Per gli Stati Uniti, si tratta di una minaccia insidiosissima, perché destinata ad accrescere progressivamente gli oneri legati al servizio del debito, che al termine dell’anno fiscale in corso dovrebbero raggiungere i 1.200 miliardi di dollari. Una cifra colossale, cresciuta di 2,6 volte rispetto al 2021, pari al 13,5% del bilancio federale e inferiore soltanto all’esborso cumulativo di Medicare e Medicaid (1.700 miliardi ) e dei programmi previsti dalla Social Security (1.500 miliardi), ma nettamente superiore all’intero budget del Pentagono (817 miliardi di dollari). Alla fine del 2024, il debito federale degli Stati Uniti ammontava ad oltre 36.000 miliardi di dollari, ed è destinato ad aumentare a un ritmo molto più sostenuto rispetto a quello dell’economia. Il problema di insostenibilità che ne deriva può sfociare in una crisi di credibilità destinata a ridimensionare drasticamente l’afflusso di capitali stranieri. Le conseguenze sono facilmente immaginabili, se si considera che soltanto nel 2025 il Dipartimento del Tesoro è chiamato a rifinanziare 7.000 miliardi di dollari di debito composto per lo più da cambiali e titoli a scadenza inferiore ai cinque anni con un rendimento medio di circa il 2%. Qualora la curva dei rendimenti attuale rimanesse invariata nel corso dell’intero anno, la spesa per interessi aumenterebbe di quasi 160 miliardi di dollari.

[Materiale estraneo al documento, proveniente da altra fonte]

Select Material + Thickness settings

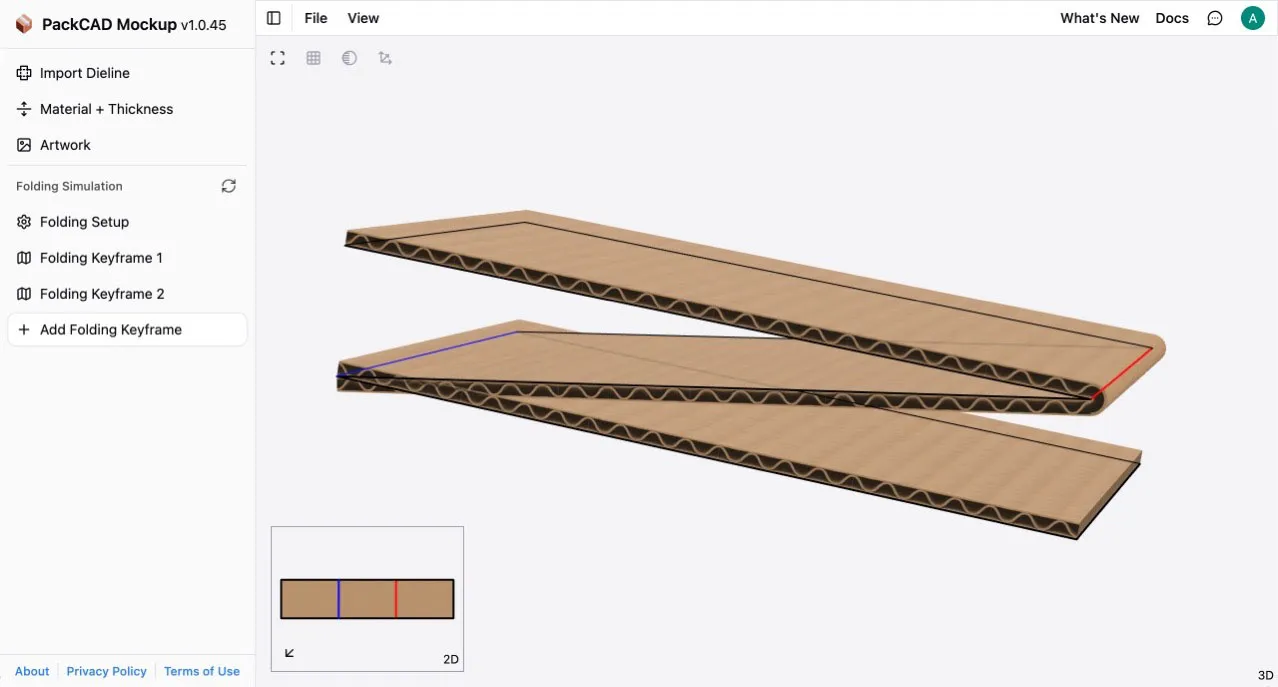tap(105, 108)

La Cina, perfettamente consapevole dello “stato dell’arte”, si è mossa con il consueto tempismo, portando avanti il processo di liquidazione graduale delle detenzioni di titoli di Stato statunitensi e continuando a espandere le proprie riserve auree, dopo aver istituito un sistema di quotazione dell’oro presso Shanghai – lo Shanghai Gold Exchange.

Così, Pechino per un verso accumula oro, scarica Treasury statunitensi sostiene il processo di “internazionalizzazione dello yuan-renminbi”; per l’altro, si avvale della piazza di Hong Kong per centralizzare capitali denominati in valuta statunitense e alimentare un flusso internazionale di dollari svincolato dal controllo della Federal Reserve, offrendo un importantissimo canale di finanziamento sia ai Paesi indebitati, sia a quanti necessitano di aggirare il regime sanzionatorio statunitense.

Quella escogitata dall’ex Celeste Impero rappresenta una soluzione ingegnosa e “felpata”, che combinando pragmatismo a flessibilità si candida a ridisegnare gli assetti geofinanziari accrescendo l’influenza cinese su scala globale a detrimento degli Stati Uniti. Il pensiero strategico cinese distillato in “testi sacri” come L’arte della guerra («usa metodi ortodossi per affrontare il nemico e metodi straordinari per ottenere la vittoria»), i 36 stratagemmi («uccidi con un pugnale preso in prestito») e il Ssu-ma fa («accrescete gli eccessi del nemico, impadronitevi di ciò da cui dipende la sua forza») trova qui plastica ed esemplare applicazione.